*** THE RECORDS Section Begins ***

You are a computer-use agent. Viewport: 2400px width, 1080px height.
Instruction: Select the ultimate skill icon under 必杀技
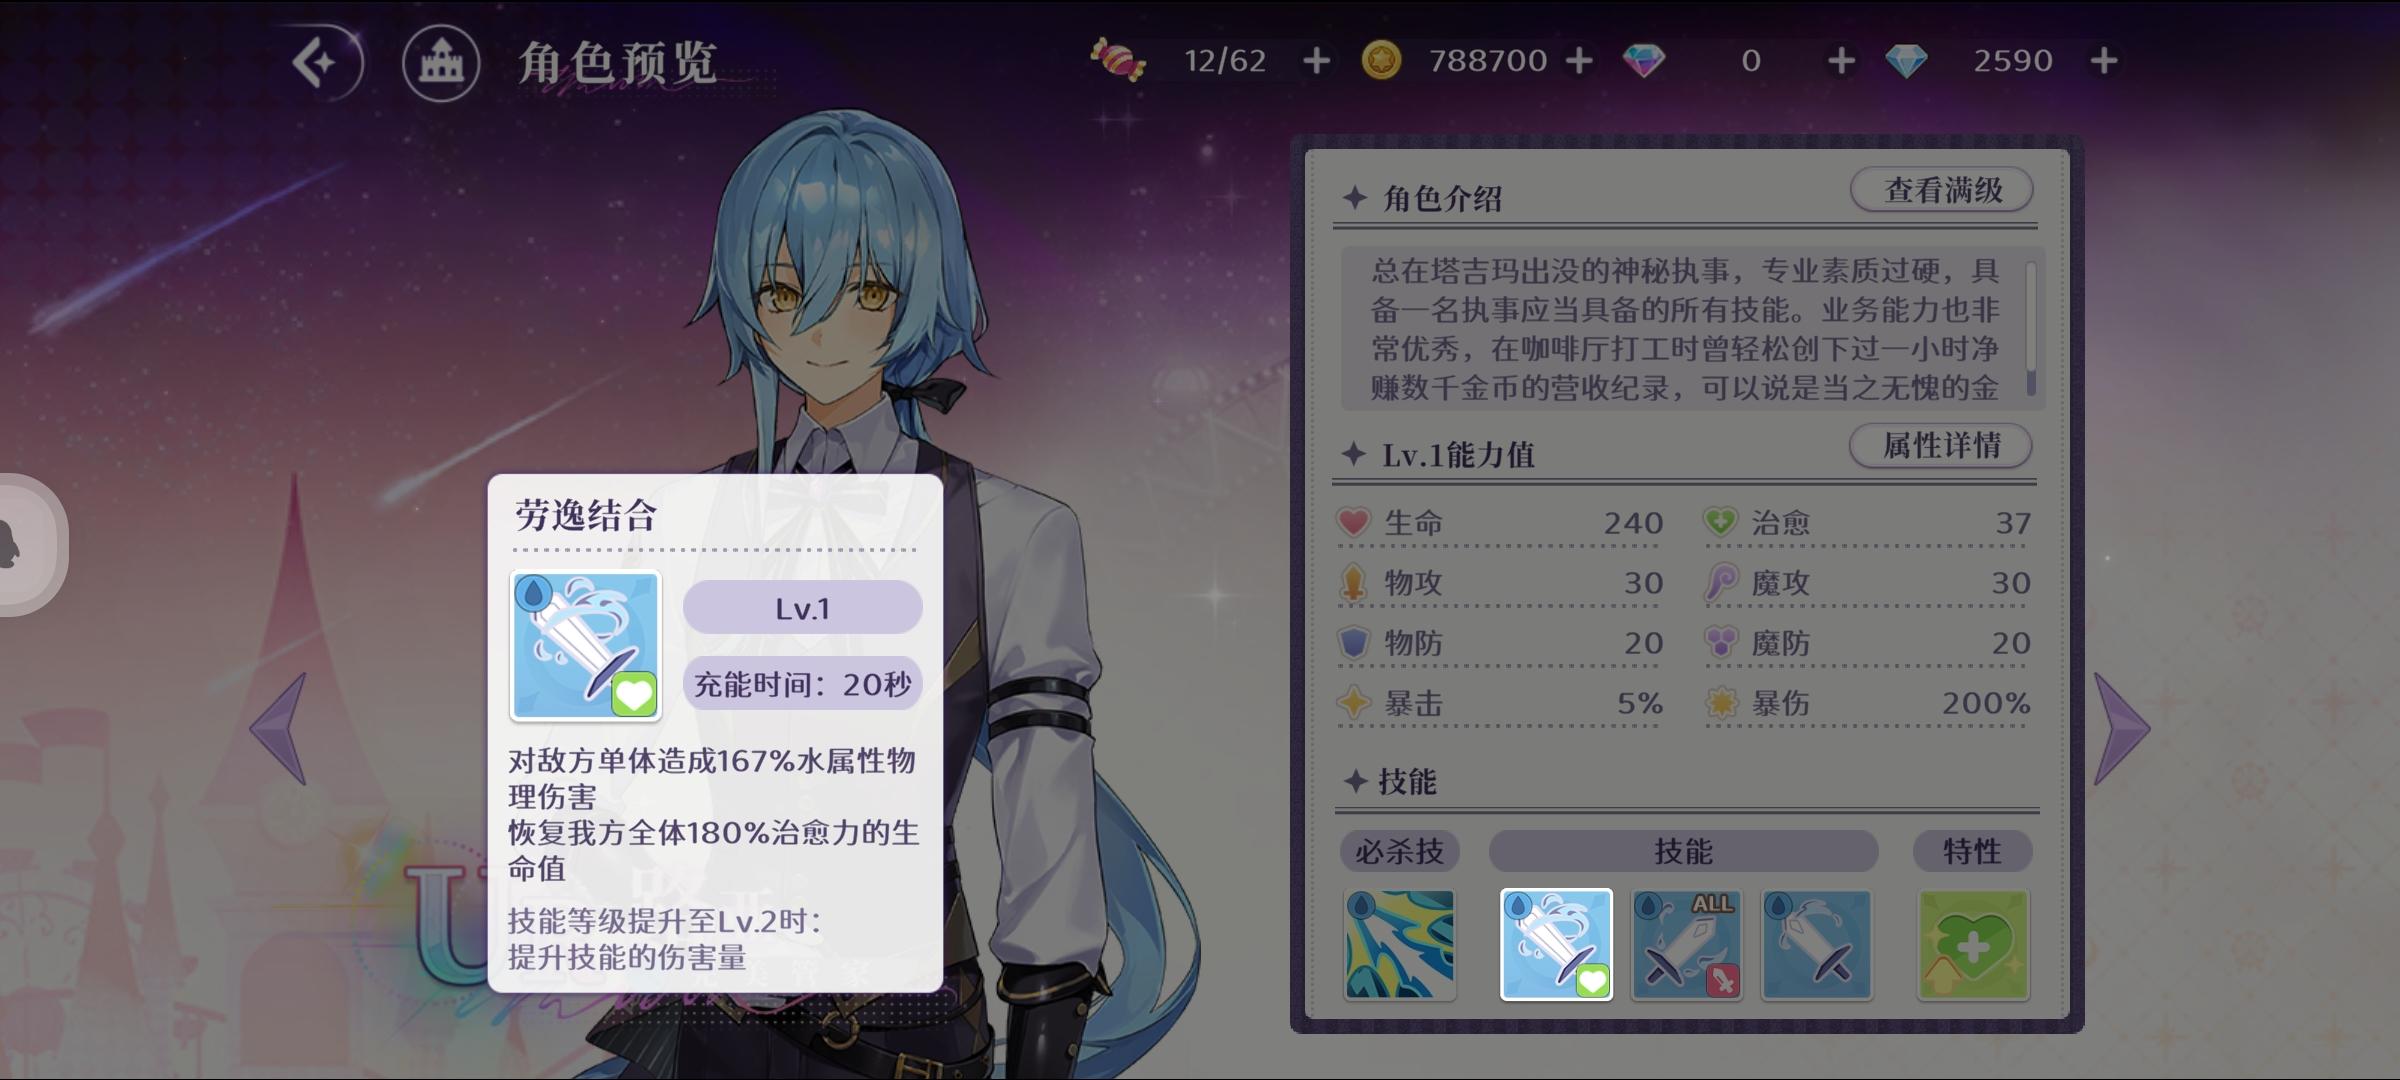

*** THE RECORDS Section Ends ***
*** THE RECORDS Section Begins ***

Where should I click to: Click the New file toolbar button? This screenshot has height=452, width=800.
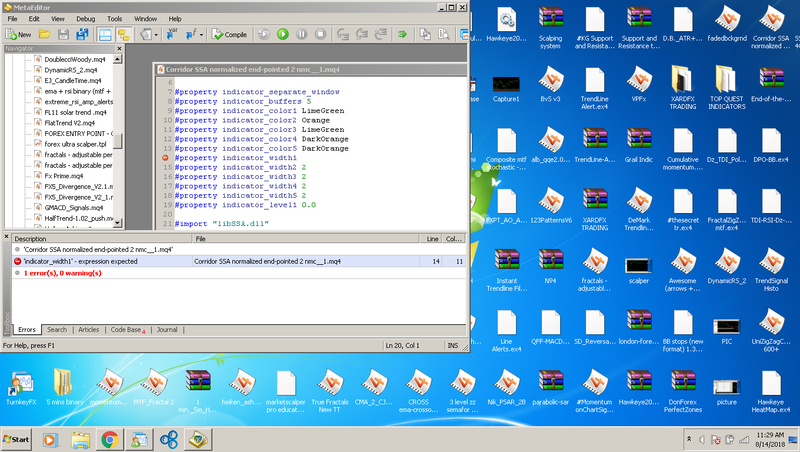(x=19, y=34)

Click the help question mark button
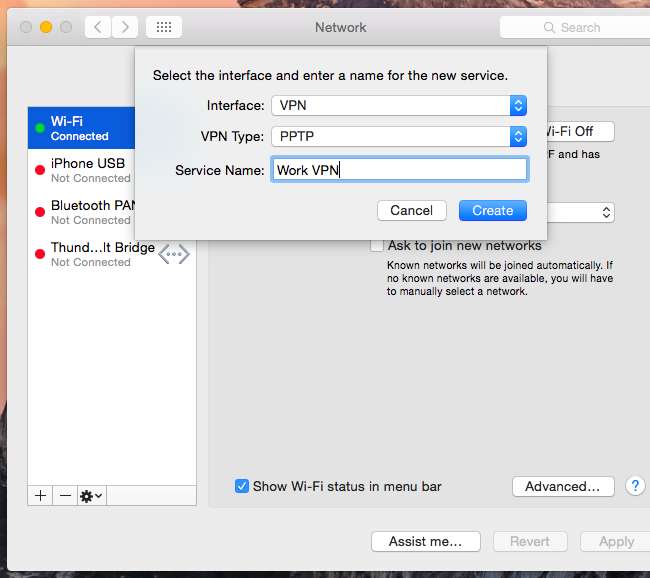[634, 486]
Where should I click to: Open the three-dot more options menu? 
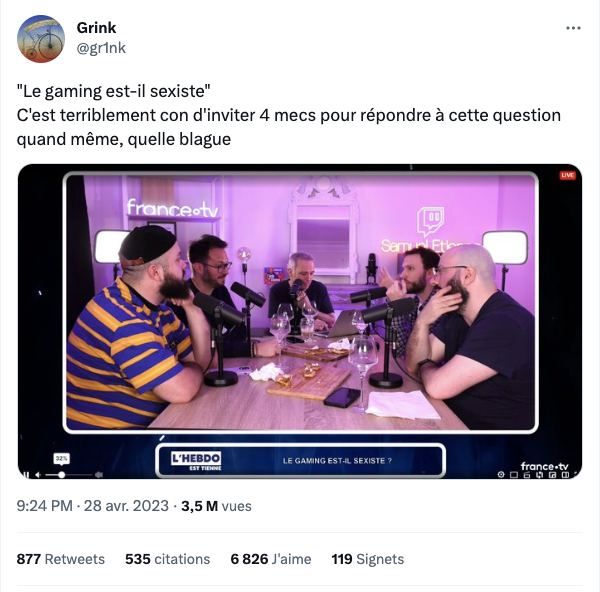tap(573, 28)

*** THE RECORDS Section Ends ***

Copy word for word the stretch of entries above from the line that has "You are a computer-use" through the line that has "Instruction: Select the", both ends included, and nothing outside it.

You are a computer-use agent. Viewport: 2400px width, 1080px height.
Instruction: Select the ultimate skill icon under 必杀技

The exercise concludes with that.